At a personal level, our mother had recently died of Alzheimer’s. I’d been visiting her Williamsburg nursing home almost monthly for several years, which also kept me in touch with Joan. I was worried that we would drift apart without the struggles of taking care of our fading mother keeping us connected. A play collaboration was my solution. Probably any play would have been fine, but maybe it’s more than coincidence that we settled on one about grief.

  • It’s being performed at a college — where a lot of people struggle with their mental health, especially after the pandemic. How might your play resonate with students?
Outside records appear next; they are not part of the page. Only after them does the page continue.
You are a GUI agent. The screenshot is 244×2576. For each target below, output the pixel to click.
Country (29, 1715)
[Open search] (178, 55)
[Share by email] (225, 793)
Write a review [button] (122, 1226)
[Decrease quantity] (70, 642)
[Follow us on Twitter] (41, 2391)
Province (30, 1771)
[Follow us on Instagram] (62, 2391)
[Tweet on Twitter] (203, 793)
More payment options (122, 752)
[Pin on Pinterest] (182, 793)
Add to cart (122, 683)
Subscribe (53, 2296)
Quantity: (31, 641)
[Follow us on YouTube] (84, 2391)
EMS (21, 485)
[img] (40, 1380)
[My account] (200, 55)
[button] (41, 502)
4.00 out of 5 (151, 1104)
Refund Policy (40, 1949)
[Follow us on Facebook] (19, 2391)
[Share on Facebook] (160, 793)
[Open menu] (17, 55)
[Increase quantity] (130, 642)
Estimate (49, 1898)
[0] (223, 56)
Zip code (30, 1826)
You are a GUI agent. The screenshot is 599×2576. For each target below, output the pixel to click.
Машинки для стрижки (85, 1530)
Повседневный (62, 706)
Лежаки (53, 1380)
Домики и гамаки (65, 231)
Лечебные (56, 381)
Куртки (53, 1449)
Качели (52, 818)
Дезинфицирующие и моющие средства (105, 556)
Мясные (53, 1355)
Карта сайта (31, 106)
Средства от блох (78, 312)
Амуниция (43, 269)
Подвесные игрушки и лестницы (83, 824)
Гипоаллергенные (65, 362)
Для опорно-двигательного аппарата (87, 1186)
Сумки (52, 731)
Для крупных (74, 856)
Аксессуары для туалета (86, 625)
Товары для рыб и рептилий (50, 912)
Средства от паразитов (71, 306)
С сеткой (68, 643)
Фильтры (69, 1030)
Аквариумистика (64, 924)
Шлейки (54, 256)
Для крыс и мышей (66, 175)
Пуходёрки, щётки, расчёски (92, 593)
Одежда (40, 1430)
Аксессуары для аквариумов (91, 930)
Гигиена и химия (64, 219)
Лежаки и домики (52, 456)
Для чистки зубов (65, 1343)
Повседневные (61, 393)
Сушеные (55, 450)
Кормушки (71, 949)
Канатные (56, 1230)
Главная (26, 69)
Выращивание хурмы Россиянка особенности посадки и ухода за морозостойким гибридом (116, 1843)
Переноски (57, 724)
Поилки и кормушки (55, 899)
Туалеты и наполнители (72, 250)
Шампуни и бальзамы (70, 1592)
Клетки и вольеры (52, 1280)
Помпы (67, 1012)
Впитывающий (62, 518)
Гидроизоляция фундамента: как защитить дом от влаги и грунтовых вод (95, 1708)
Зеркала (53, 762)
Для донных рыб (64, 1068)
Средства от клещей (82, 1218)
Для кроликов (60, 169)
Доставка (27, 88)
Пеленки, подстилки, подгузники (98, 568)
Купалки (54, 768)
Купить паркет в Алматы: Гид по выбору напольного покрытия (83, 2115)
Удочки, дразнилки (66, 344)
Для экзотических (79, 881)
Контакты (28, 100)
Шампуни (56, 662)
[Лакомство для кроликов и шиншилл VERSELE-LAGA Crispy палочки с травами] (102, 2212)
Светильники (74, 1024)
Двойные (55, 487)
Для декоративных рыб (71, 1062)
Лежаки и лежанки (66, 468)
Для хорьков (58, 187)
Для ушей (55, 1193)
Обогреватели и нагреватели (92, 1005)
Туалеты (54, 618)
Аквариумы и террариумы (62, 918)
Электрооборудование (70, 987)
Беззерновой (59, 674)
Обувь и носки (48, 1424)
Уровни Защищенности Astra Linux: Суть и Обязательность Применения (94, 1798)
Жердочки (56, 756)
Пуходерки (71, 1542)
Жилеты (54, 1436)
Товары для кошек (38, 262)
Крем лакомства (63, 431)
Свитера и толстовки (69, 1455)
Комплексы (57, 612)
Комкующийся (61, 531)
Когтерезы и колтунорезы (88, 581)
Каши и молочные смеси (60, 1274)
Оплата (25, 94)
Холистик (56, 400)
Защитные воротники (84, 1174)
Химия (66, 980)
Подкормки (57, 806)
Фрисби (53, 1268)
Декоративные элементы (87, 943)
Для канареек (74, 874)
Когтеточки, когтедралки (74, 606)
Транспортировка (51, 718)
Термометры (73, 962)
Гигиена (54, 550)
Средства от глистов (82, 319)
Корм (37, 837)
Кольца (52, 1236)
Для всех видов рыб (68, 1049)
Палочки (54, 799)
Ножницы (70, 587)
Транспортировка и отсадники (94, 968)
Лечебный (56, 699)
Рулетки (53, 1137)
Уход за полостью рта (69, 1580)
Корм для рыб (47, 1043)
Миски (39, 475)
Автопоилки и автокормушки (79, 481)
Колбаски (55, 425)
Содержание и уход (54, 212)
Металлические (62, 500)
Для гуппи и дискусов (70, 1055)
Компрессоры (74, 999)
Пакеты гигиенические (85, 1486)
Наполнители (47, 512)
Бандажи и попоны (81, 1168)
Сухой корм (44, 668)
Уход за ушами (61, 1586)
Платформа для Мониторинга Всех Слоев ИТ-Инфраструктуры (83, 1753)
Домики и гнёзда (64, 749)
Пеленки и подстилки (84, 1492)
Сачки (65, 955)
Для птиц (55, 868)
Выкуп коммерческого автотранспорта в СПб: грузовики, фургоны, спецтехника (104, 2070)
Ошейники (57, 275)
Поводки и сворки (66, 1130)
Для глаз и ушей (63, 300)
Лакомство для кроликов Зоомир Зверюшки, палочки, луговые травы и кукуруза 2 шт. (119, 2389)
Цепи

My anxiety is that the therapist’s surface message – which is essentially an endorsement of suicide – could be mistaken as sincere and actually convincing. The goal is overwhelmingly the opposite. Each zombie has made the most horrific and irreversible mistake possible, and though they think their reasons justify their giving up, the point is to reveal the absolute need of struggling despite all the pain it requires. It’s an anti-suicide message presented as a horrifyingly flawed pro-suicide message.

  • What do you hope the audience will take away?

I want them to feel uncomfortable while watching the play. I want that discomfort to release itself in laughter, tears, and occasional flinching while in the theater. Afterward, I hope the discomfort lingers and haunts in productive ways. Maybe they will keep thinking about the characters’ rationalizations. Or maybe just the emotions of the experience will continue to resonate as they reenter their lives just a little less zombie-like.   

I wasn’t asked, but I’m also really happy about my redesign of the poster art:

My original version was fun, but also cluttered and less clear in tone:

Apparently, the more you work at something the better it gets. And that’s not a bad description of our zombies either. Unlike TV zombies (though, yes, I’m somehow still watching The Walking Dead spin-offs), our zombies get a second chance at life.